Former CIA Ray McGovern
November 18 2016 — Donald Trump has offered the post of CIA Director to Congressman Mike Pompeo who accepted the job. Follow us on Twitter: @INTEL_TODAY
If confirmed by the Senate, Mr. Pompeo would become one of the most overtly partisan figures to take over the C.I.A. — a spy agency that, at least publicly, is supposed to operate above politics and avoid a direct role in policy making.
Pompeo’s nomination as CIA chief could bode well for the future relationship between the CIA and Congress, which has deteriorated in recent years over the CIA’s detainee program and feuds with its nominal overseers on Capitol Hill. [VOX]

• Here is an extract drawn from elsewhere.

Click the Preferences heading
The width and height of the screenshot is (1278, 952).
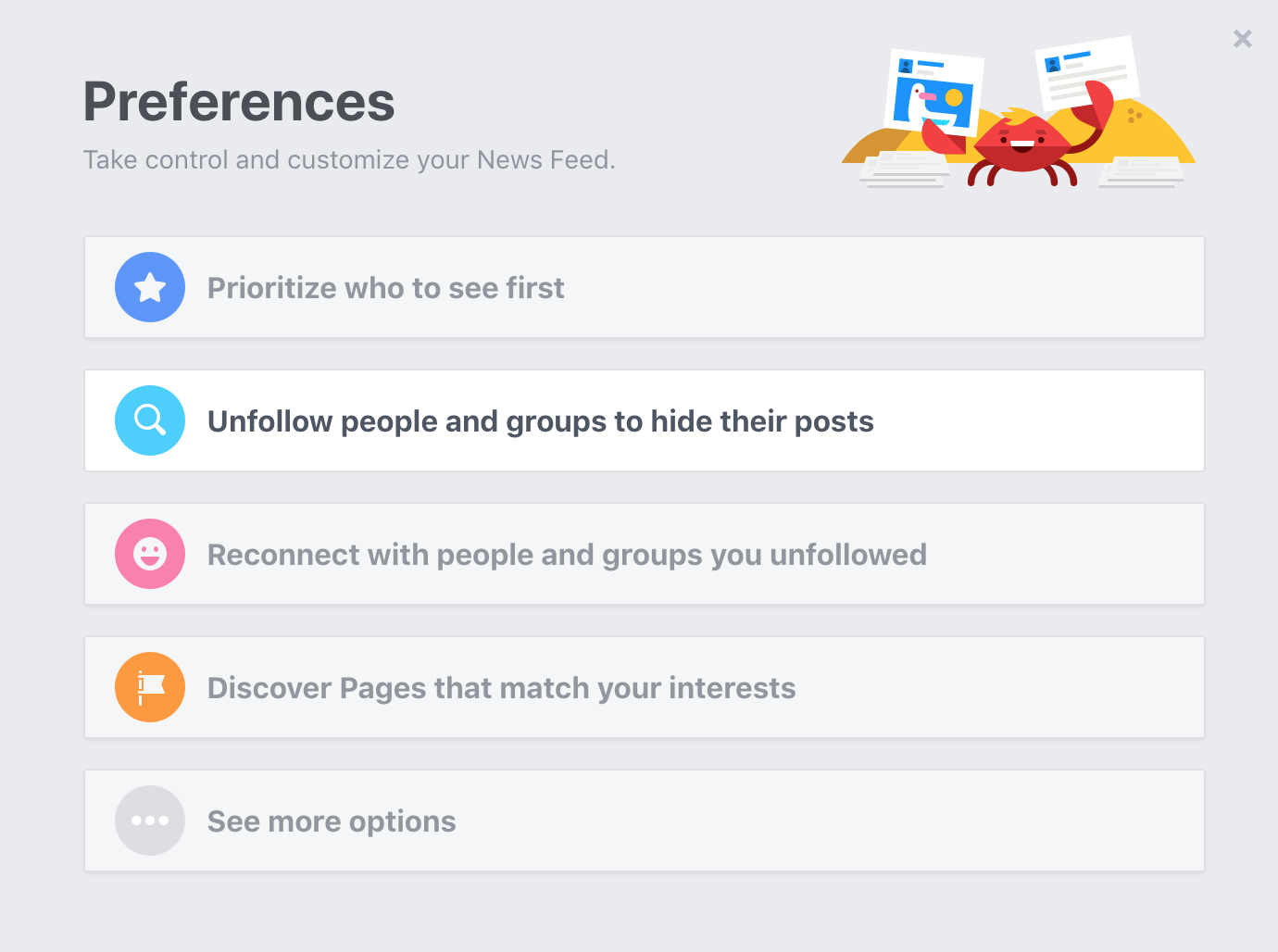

The INTERCEPT claims that Trump’s national security team is discussing plans to dismantle the Office of the Director of National Intelligence and then intend to undo Brennan’s reorganization of the agency. [Admiral Mike Rogers, director of the National Security Agency, is the leading candidate to serve as Trump’s director of national intelligence, the Wall Street Journal reported. ]
Here is a quick post about what is widely known about Mike Pompeo. Updates will follow. Stay tuned.
How did he get the job?
Pompeo is VERY close to Mr Trump’s running mate, Indiana Governor Mike Pence, and helped prepare him for his televised vice-presidential debate. REMEMBER THAT! (Just in case we have to talk about impeachment sometimes down the road…)

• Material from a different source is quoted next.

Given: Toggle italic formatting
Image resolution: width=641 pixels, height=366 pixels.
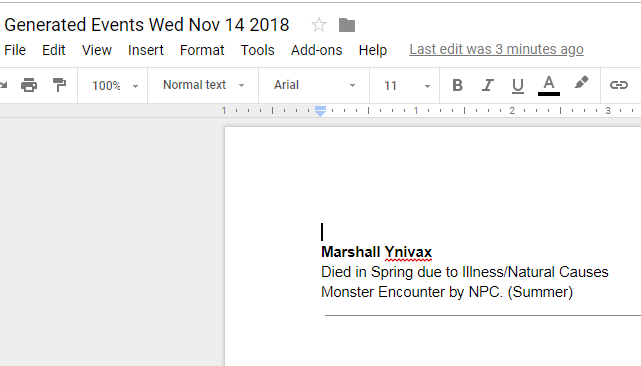Looking at the screenshot, I should 487,85.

Then again, there seems to be the “benghazi factor”.
It appears that Mr. Pompeo’s role in the Benghazi inquiry was a significant factor in Mr. Trump’s decision to select him to lead the C.I.A. Some members of the president-elect’s transition team viewed a competing candidate for the position, former Representative Mike Rogers of Michigan, as “soft” on Benghazi because Mr. Rogers, as chairman of the House Intelligence Committee, oversaw a report that they believed was not tough enough on Mrs. Clinton.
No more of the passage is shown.